◆ **STORED ROWS**:
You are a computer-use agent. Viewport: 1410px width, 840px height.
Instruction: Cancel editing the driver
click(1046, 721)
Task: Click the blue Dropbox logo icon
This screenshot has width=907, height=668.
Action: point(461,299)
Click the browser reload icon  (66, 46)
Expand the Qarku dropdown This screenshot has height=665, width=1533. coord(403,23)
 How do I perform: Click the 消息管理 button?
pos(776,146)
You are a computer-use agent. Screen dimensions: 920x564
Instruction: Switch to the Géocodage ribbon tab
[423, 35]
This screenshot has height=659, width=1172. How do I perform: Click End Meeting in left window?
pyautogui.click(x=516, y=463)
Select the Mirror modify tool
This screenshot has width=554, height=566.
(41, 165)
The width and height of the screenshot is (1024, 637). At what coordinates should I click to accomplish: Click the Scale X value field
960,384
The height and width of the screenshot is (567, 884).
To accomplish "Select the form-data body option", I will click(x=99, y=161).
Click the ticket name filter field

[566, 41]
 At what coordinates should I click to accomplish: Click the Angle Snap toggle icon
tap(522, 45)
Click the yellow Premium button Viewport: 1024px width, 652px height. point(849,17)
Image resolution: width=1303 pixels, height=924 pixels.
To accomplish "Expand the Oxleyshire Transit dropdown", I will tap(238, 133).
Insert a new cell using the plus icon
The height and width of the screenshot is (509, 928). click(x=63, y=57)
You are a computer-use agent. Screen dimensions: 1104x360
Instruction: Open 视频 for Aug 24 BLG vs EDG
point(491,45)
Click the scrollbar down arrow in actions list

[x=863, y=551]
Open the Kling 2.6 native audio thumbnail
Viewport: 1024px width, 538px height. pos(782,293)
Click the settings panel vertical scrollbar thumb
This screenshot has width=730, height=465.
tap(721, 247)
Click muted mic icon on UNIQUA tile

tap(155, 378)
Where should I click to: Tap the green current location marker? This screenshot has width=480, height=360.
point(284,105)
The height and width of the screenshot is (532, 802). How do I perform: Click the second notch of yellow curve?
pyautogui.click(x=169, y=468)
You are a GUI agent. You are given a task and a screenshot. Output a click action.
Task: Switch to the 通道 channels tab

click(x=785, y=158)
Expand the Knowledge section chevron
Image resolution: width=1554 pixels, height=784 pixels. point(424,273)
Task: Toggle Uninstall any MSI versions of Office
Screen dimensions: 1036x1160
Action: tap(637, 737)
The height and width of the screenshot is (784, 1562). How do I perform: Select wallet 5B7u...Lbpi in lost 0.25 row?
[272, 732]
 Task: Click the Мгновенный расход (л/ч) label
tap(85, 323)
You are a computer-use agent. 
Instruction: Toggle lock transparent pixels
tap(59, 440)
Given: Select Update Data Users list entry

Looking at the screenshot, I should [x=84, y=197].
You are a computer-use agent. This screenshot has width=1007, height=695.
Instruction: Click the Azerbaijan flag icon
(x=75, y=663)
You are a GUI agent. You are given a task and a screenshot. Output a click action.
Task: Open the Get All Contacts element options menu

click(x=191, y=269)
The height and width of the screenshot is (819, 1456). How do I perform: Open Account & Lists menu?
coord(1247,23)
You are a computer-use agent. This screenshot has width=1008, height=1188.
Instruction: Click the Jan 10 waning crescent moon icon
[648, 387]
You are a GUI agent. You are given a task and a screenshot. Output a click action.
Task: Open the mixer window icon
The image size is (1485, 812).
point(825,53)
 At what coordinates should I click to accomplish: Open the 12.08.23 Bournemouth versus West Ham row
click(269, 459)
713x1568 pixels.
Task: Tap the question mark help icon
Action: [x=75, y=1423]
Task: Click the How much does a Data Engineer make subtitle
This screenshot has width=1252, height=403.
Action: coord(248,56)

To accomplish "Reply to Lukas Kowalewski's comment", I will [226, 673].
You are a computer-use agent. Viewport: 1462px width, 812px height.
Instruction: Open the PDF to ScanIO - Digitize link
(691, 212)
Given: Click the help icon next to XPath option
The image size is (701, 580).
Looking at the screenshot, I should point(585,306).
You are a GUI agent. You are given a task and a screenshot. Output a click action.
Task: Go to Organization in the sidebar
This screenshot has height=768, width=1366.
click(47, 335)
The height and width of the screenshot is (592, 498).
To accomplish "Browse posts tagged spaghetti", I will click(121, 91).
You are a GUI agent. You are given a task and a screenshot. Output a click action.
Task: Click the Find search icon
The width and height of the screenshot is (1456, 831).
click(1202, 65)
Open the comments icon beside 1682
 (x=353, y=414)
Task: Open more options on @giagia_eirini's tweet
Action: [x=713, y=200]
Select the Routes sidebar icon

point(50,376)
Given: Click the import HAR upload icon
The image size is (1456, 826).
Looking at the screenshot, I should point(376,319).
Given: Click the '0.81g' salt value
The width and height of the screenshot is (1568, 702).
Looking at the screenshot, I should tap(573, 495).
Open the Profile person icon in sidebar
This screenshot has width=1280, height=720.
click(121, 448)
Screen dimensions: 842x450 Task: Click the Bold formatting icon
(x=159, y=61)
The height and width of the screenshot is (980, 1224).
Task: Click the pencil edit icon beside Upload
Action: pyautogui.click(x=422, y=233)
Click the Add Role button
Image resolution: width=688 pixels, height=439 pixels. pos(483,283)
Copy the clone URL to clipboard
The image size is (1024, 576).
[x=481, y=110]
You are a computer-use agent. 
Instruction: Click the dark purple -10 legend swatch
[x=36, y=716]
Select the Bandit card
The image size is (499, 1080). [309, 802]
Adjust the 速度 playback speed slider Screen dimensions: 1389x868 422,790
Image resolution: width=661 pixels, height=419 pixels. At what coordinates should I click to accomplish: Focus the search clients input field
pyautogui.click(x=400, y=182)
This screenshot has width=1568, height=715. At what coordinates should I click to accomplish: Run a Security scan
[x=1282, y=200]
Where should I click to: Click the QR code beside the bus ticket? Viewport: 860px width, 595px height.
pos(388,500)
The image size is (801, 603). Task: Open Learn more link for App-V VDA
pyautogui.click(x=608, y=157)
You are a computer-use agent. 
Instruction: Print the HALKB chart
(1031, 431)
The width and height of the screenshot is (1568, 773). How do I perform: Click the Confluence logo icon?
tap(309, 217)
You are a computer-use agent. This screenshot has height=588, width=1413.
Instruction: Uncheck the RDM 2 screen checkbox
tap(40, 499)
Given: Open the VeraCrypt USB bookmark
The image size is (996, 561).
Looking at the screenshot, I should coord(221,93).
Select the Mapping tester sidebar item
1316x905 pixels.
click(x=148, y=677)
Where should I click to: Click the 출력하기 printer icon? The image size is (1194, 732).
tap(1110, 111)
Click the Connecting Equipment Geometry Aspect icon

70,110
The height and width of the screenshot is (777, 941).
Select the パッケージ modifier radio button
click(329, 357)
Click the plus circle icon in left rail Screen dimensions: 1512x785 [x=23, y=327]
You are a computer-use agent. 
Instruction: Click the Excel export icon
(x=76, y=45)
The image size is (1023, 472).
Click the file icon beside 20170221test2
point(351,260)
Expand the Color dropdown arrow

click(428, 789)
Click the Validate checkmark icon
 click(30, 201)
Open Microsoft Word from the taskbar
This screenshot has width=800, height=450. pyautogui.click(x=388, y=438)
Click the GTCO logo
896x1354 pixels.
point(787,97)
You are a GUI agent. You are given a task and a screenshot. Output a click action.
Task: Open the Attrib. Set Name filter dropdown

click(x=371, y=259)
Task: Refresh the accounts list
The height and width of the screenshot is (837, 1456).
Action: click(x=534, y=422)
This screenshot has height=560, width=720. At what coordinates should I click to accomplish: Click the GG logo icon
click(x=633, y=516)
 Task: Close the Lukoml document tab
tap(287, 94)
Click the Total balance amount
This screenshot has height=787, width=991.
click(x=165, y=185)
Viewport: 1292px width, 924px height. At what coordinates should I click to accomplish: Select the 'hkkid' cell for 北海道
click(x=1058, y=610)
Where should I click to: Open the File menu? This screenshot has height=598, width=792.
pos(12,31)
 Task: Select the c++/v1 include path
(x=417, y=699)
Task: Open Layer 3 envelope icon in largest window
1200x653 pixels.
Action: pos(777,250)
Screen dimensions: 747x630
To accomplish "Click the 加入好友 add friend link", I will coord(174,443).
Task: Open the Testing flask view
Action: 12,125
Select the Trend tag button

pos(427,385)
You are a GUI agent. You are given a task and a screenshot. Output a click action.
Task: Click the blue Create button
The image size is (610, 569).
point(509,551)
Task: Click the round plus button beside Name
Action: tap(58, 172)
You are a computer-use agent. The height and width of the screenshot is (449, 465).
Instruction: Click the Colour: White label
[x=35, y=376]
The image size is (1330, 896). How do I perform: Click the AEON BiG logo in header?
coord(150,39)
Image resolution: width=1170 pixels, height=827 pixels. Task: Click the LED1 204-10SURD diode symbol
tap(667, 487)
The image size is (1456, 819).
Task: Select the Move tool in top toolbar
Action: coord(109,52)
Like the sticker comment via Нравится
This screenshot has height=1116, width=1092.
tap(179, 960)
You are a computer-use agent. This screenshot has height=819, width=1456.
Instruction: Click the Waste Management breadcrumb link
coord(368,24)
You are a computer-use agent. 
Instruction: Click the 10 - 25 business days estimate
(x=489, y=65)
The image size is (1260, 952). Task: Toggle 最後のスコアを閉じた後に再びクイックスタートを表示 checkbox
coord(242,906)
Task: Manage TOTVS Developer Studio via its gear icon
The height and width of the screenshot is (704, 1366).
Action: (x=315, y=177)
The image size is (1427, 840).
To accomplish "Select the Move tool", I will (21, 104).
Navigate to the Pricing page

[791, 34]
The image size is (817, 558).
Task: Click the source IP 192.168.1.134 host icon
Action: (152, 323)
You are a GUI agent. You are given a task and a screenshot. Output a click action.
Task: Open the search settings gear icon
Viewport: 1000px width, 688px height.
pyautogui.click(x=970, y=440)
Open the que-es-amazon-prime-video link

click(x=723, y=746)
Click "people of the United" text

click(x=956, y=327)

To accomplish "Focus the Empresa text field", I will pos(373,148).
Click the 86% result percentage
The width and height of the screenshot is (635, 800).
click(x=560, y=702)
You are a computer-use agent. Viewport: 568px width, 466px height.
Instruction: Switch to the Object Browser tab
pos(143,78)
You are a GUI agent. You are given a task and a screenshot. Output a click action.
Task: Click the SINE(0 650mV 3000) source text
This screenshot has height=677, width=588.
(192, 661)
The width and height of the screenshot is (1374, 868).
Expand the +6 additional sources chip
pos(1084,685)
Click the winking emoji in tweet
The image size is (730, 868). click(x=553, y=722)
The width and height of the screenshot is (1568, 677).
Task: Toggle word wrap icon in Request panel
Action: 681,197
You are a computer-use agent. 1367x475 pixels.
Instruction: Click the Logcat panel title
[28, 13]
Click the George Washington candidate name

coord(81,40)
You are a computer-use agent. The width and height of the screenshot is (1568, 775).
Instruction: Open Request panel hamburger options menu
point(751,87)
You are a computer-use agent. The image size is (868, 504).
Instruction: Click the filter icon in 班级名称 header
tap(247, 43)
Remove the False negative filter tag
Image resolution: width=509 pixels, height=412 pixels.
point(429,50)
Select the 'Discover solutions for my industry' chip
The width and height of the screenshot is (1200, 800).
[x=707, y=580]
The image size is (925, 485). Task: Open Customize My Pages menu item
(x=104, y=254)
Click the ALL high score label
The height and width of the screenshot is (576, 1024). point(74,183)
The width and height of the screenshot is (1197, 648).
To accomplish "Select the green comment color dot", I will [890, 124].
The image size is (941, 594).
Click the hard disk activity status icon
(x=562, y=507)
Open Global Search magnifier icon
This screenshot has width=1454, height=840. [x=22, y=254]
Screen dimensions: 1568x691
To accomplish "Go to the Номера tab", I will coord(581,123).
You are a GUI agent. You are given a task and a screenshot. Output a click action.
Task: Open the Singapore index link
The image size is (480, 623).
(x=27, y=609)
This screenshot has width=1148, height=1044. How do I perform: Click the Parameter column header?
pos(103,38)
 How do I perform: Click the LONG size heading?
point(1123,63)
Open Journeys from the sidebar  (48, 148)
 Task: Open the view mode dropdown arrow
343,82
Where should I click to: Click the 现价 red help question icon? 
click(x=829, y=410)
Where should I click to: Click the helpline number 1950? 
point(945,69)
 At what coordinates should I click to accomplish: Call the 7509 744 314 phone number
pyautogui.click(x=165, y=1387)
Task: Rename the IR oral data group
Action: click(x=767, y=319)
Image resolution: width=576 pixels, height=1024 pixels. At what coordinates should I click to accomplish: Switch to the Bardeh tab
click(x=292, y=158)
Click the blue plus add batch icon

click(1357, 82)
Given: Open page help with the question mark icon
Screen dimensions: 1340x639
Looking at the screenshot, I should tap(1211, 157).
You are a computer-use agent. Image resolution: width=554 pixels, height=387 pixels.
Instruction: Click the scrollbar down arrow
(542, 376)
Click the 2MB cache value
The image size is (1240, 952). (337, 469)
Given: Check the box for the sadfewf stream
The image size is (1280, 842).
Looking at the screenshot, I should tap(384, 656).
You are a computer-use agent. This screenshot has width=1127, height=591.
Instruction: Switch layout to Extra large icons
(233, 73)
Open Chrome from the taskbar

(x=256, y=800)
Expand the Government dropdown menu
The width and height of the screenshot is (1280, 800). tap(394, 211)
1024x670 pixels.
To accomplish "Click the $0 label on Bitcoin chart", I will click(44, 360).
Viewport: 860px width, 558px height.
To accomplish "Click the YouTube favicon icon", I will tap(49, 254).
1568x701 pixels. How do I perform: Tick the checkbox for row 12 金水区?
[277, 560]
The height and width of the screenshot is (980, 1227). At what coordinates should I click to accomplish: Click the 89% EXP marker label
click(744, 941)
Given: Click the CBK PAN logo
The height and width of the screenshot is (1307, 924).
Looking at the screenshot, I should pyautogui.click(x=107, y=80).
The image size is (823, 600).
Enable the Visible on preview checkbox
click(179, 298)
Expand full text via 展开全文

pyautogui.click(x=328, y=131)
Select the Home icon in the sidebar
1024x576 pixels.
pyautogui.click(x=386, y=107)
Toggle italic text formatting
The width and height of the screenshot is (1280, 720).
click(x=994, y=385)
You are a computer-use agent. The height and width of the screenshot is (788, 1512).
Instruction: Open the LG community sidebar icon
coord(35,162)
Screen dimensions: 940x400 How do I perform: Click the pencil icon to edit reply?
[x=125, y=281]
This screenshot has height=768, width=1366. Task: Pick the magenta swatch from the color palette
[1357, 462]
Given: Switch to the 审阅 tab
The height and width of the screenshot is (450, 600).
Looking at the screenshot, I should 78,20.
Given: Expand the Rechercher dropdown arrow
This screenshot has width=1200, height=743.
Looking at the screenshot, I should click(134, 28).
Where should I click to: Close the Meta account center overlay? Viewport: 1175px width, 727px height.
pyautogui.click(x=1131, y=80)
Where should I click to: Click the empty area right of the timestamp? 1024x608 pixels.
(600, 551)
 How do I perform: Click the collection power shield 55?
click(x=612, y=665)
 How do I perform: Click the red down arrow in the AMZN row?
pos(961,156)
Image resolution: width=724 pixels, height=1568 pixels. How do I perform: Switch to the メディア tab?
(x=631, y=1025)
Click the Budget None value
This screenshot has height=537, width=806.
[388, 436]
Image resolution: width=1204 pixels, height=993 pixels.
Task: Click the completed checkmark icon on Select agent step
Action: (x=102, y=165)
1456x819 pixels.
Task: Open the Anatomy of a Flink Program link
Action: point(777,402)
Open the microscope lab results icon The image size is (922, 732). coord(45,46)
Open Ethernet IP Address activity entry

◆ **PROBLEM TO WORK ON**: Please format the material above, from its first line through the line containing "Action: point(461,299)", as a JSON list of strings, one string per line, with blank lines left out.

◆ **SOLUTION TO THE PROBLEM**:
[
  "You are a computer-use agent. Viewport: 1410px width, 840px height.",
  "Instruction: Cancel editing the driver",
  "click(1046, 721)",
  "Task: Click the blue Dropbox logo icon",
  "This screenshot has width=907, height=668.",
  "Action: point(461,299)"
]